Tuesday, September 04, 2012

Members accept pensions deal

Last week’s publication of the result of the ballot of UNISON members on the future of the Local Government Pension Scheme (LGPS 2014) demonstrated a decisive majority to accept, with a 90% yes vote on a 20% turnout. There is now a clear UNISON policy, determined by UNISON members, to accept the LGPS 2014 proposals.

Whilst there will be continuing negotiation on various important points of detail (and likely debate about certainaspectsof the conduct of the debate) this development takes local government workers out of whatever was left of the unified fight around public service pensions which we were waging last 30 November.

Overall, the Government have secured significant reductions in the value of our pensions, most notably through the successful imposition of the change in uprating of pensions in payment announced in June 2010.

This was an attack which revealed a great deal about the ambition of this Government, since it was made in the context of an “Emergency Budget” aiming to close the deficit in the lifetime of one Parliament, yet it is an ever increasing cumulative reduction in the value of future pensions which will save the Government and employers far more in twenty years time than it ever could in this Parliament (as is explained in this Parliamentary briefing paper).
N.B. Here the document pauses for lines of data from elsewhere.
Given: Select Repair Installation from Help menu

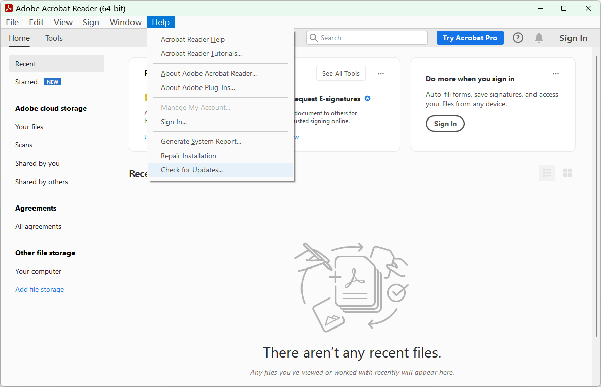Looking at the screenshot, I should pos(188,156).
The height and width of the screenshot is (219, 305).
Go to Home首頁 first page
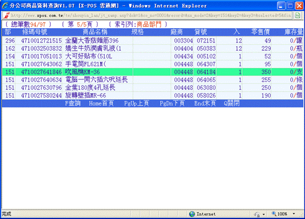101,103
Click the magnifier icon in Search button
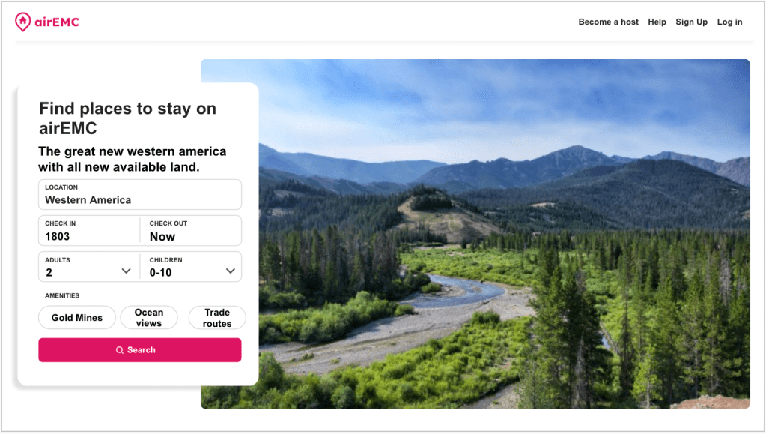Image resolution: width=766 pixels, height=434 pixels. click(x=120, y=350)
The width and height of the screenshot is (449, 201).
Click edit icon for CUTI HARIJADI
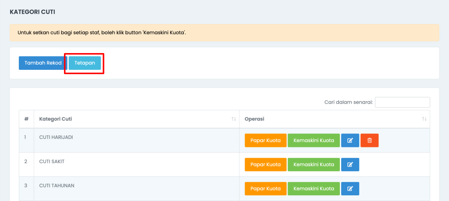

A fortnight after that attack was made, I pointed out that the TUC’s initial responsedid not suggest a fight back.

It was another five months before a campaigning response emerged on this issue.

Although we referred to the question of uprating in our materials in the run up to the 30 November strike we had, by that time, more or less committed ourselves to a hopeless legal challenge.

I won’t go on at great length on this topic as I did that a few months ago, but it is obvious that we missed an opportunity to fight sooner and harder against a measure which will transfer an estimated £83 billion pounds out of the hands of retired workers over the period 2011-26 (including those who are otherwise “protected” as they are within ten years of retirement).

In the two years since the Government announced this massive theft from working people, our movement has not grown stronger. If we now seriously mean to resist the continuing pay freeze we need to find a different approach.